Граф, видя, что его ухаживание за Консуэло мало подвинулось, нашел нужным притвориться.
— Андзолето, — улыбаясь, сказал он, дергая довольно сильно своего питомца за ухо, — вот вся моя месть, дальше этого она не пойдет. Сознайтесь, она далеко не соответствует вашему проступку. Можно ли сравнить удовольствие, полученное мною от невинного разговора с вашей возлюбленной на глазах у десяти присутствующих, с тем, чем вы насладились наедине с моей любовницей в ее наглухо закрытой гондоле?
— Ваше сиятельство, — в сильном волнении вскричал Андзолето, — уверяю вас честью…
— Где она, ваша честь? Не в левом ли ухе? — спросил граф, делая вид, что собирается проделать над этим злополучным ухом то, что уже проделал над правым.
— Неужели вы, ваше сиятельство, предполагаете так мало благоразумия в своем питомце, что считаете его способным сделать такую глупость? — развязно спросил Андзолето, к которому успела вернуться его обычная находчивость.
— Сделал он ее или не сделал, в данную минуту мне это глубоко безразлично, — сухо ответил граф, поднялся и, подойдя к Консуэло, сел подле нее.
Споры о музыке продолжались и во дворце Дзустиньяни, куда вся компания вернулась к полуночи и где гостям был предложен шоколад и шербеты.

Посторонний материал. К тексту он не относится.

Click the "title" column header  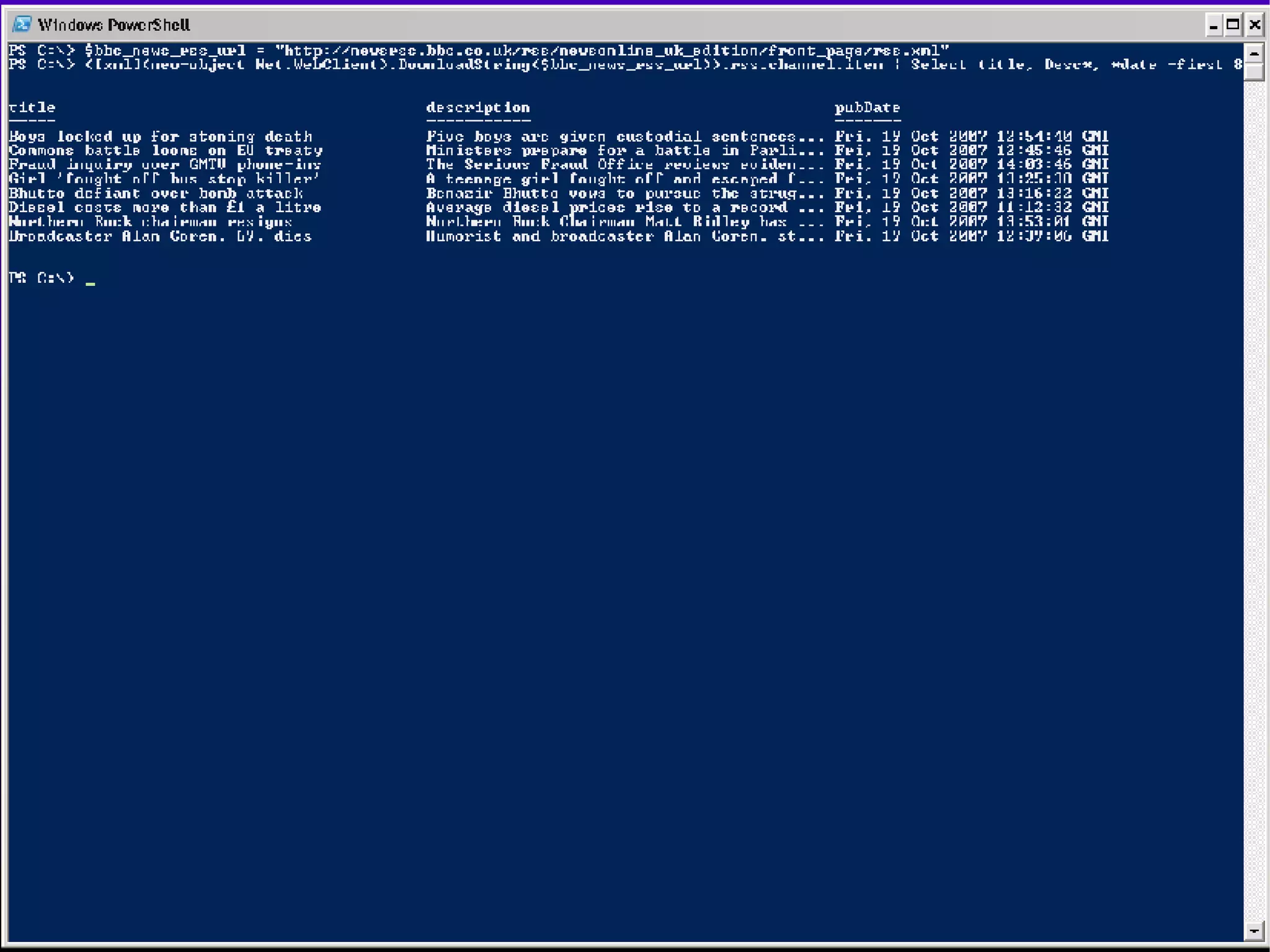(x=32, y=107)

От техники искусства перешли к стилю, к идеям, к старинным и современным музыкальным формам, наконец коснулись экспрессии и тут, естественно, заговорили об артистах и о различной манере чувствовать и выражать музыку. Порпора с восторгом вспоминал своего учителя Скарлатти, впервые придавшего духовной музыке патетический характер. Но дальше этого профессор не шел: он был против того, чтобы духовная музыка вторгалась в область музыки светской и разрешала себе ее украшения, пассажи и рулады.
— Значит ли это, что вы отвергаете трудные пассажи и фиоритуры, которые, однако, создали успех и известность вашему знаменитому ученику Фаринелли? — спросил его Андзолето.
— Я отвергаю их в церкви, — ответил маэстро, — а в театре приветствую их. Но и здесь я хочу, чтобы они были на месте и, главное
— чтобы ими не злоупотребляли; я требую соблюдения строгого вкуса, оригинальности, изящества, требую, чтобы модуляции соответствовали не только данному сюжету, но и изображаемому лицу, выражаемым им чувствам и самому положению этого лица. Пусть нимфы и пастушки щебечут, как пташки, и своими голосами подражают журчанью фонтанов и ручейков, но Медея или Дидона может только рыдать или рычать, как раненая львица. Кокетка, например, может перегружать капризными и изысканными фиоритурами свои легкомысленные каватины. Корилла превосходна в этом жанре, но попробуй она выразить глубокие чувства и бурные страсти, ей это совсем не удастся. И напрасно будет она волноваться, напрягать свой голос и легкие: неуместный пассаж, нелепая рулада в один миг превратят в смешную пародию то великое, к чему она стремилась. Вы все слышали Фаустину Бордони, ныне синьору Гассе. Так вот, она в некоторых ролях, соответствующих ее блестящим данным, не имела себе равных. Но явилась Куццони, передававшая с присущей ей чистой, глубокой проникновенностью скорбь, мольбу, нежность, — и слезы, которые она вызывала у вас, мгновенно изгоняли из вашего сердца воспоминание о всех чудесах, которые расточала вашему слуху Фаустина. И это потому, что существует талант, так сказать, материальный, и существует гений души. Есть то, что забавляет, и то, что трогает… Есть то, что удивляет, и то, что восхищает… Я прекрасно знаю, что вокальные фокусы теперь в моде; но если я и показывал их своим ученикам как полезные аксессуары, то почти готов в этом раскаяться, слыша, как большинство моих учеников ими злоупотребляет, жертвуя необходимым ради излишнего и длительным умилением публики ради мимолетных криков удивления и диких восторгов. Никто не оспаривал этого мнения, безусловно правильного по отношению ко всем видам искусства вообще; возвышенные артистические натуры всегда будут держаться его. Между тем граф, сгорая желанием узнать, как исполняет Консуэло светскую музыку, стал для виду противоречить слишком суровым взглядам Порпоры. Но видя, что скромная ученица не только не опровергает этой ереси, а наоборот, не сводит глаз со своего учителя, как бы побуждая его выйти победителем из этого спора, граф решил обратиться прямо к ней самой с вопросом, сможет ли она, по ее мнению, петь на сцене с тем же умением и чистотой, как пела в церкви.